The first steps
In the mid-19th century Britain seemed truly to have been blessed among the nations. To the explosion of creative energy and entrepreneurship released by the industrial revolution was added the great wealth of an expanding empire. But while the empire grew, the industrial dominance of Britain was faltering, a fact revealed at the Great Exhibition in Hyde Park during the summer of 1851.
Perhaps curiously, horological manufacturing in Britain, particularly watchmaking, was largely untouched by the industrial revolution. The only major attempt here to introduce ground-breaking transfer of watch manufacturing out of the craftsman’s workshop and into a centralised factory took place in Soho and was carried out by a Swiss national, Pierre Frederic Ingold.

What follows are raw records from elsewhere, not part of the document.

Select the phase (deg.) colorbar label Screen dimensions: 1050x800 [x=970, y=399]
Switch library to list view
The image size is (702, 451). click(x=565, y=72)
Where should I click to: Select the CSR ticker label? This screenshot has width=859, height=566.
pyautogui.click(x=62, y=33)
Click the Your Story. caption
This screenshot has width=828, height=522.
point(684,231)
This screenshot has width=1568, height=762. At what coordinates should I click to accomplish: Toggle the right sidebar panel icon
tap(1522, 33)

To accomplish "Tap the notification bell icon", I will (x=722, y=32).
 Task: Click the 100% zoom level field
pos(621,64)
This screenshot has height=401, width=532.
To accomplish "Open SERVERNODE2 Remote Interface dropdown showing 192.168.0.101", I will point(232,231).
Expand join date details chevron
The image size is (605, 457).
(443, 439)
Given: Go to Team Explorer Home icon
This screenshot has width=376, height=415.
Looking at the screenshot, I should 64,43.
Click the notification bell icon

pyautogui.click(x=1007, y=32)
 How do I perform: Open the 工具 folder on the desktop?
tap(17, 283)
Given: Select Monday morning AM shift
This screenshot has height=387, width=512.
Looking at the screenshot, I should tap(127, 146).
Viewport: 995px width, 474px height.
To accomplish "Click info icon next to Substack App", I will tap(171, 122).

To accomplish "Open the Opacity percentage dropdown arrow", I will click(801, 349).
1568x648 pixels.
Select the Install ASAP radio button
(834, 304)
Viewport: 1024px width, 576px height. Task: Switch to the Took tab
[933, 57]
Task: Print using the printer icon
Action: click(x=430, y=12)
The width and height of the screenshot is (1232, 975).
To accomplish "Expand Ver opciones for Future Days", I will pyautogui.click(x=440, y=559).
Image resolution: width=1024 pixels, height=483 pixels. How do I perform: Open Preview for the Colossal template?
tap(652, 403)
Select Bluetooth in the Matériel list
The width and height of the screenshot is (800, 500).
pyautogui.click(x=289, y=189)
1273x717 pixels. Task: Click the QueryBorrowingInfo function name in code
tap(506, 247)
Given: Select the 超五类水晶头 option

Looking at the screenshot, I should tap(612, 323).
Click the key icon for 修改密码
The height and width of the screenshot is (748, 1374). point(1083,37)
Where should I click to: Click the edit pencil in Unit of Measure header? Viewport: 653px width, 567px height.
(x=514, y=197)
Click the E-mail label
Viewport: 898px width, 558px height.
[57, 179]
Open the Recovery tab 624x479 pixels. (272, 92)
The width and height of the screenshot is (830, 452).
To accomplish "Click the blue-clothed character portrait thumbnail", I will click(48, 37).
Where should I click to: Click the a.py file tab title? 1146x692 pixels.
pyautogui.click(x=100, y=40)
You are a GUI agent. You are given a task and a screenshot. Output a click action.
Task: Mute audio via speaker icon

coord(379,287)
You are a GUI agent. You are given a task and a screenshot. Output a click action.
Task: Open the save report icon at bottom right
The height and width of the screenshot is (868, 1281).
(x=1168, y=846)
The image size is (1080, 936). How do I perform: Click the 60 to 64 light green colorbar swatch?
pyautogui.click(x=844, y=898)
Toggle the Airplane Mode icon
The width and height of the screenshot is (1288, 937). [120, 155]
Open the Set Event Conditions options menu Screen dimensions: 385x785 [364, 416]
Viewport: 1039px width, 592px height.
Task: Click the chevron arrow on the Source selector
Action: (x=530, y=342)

The failure of this enterprise in 1845 had much to do with the virulent opposition from the established trade and also from the Clockmakers’ Company, a lethal combination, but Ingold’s departure for the New World must have set off some alarm bells for some of the more perceptive in the London trade. It had been just three years since the first of Chauncey Jerome’s Connecticut-made clocks had arrived in Britain and had resulted in a major cull of British clockmakers and the virtual death of the longcase clock. Now the Americans, with decades worth of experience in the development of volume production, were to be the beneficiaries of Ingold’s revolutionary ideas.
Of course it was not all bad news. In chronometry Britain still led the world and would continue to do so for the foreseeable future, and there were major advances in electrical horology leading to a new electrical horological industry, but much of the British clock and watch industry was reeling from assaults from abroad both in terms of new technology from the New World and fashionable design from the continent, particularly France and Switzerland.
There were some in the watch trade insightful enough to see this, chief among them John Bennett, a highly successful horological retailer in the City of London. His outspoken criticism of English watch manufacturers and his praise for the educational and organisational superiority of Swiss watchmakers led him to being a figure of hate in Clerkenwell, where many London watchmakers were based, but, although he trod heavily, nevertheless he spoke the truth.
The man who led the attack on the Bennetts of the world, although he later afforded them some grudging respect, was Edward Daniel Johnson, a watch and chronometer maker in Clerkenwell.
In their first public debate at the Mechanics Institute in 1857, Johnson undoubtedly came off worse against the witty, accomplished and well-supported Bennett, but this was the occasion when the germ of an idea for a Horological Institute came to him, and, once it had taken root in his mind, he now worked with great energy and determination to see it through.
Foster and stimulate
Only just over a year later, the BHI was proposed at a meeting on 15 June 1858, at the Belvedere Tavern in Clerkenwell. Johnson himself gave what today we would call the keynote address. It was successful and the BHI was founded, its mission statement being:
“The objects for which this Institute is founded are to develop the science of Horology, to foster the arts and various branches of manufacture arising from it, and to stimulate and encourage the production of best workmanship, by suitable rewards and marks of distinction, and to attain these results by the formation of a library, reading room and a collection of tools, models and machinery, also by the delivery of lectures, and the reading of original papers […]”
Raising the standards of British horology, the BHI grew rapidly within its first year, moving into permanent premises and publishing the monthly The Horological Journal. Before long there were classes in watch and clock making, eventually leading to the courses, examinations and diplomas we know today.
The above text is an edited version of part of a talk by the current BHI President Alan Midleton, Why we are here: The Founding of the BHI, which he gave during a seminar to celebrate the 150th anniversary of the BHI.
The history of the BHI is subject on on-going research and publication. This concerns for example the First World War, when the BHI was instrumental in the country adopting British Summertime in 1916. The Second World War greatly affected the BHI. Subsequently, its bomb-damaged premises in Clerkenwell needed constant patching up. The cost of repairs ultimately forced the decision to look for alternative accommodation. This was found in Upton Hall in the village of Upton in Nottinghamshire, near Newark-on-Trent. In 1972 the BHI moved its offices, workshops, collections, library and other facilities to the present headquarters.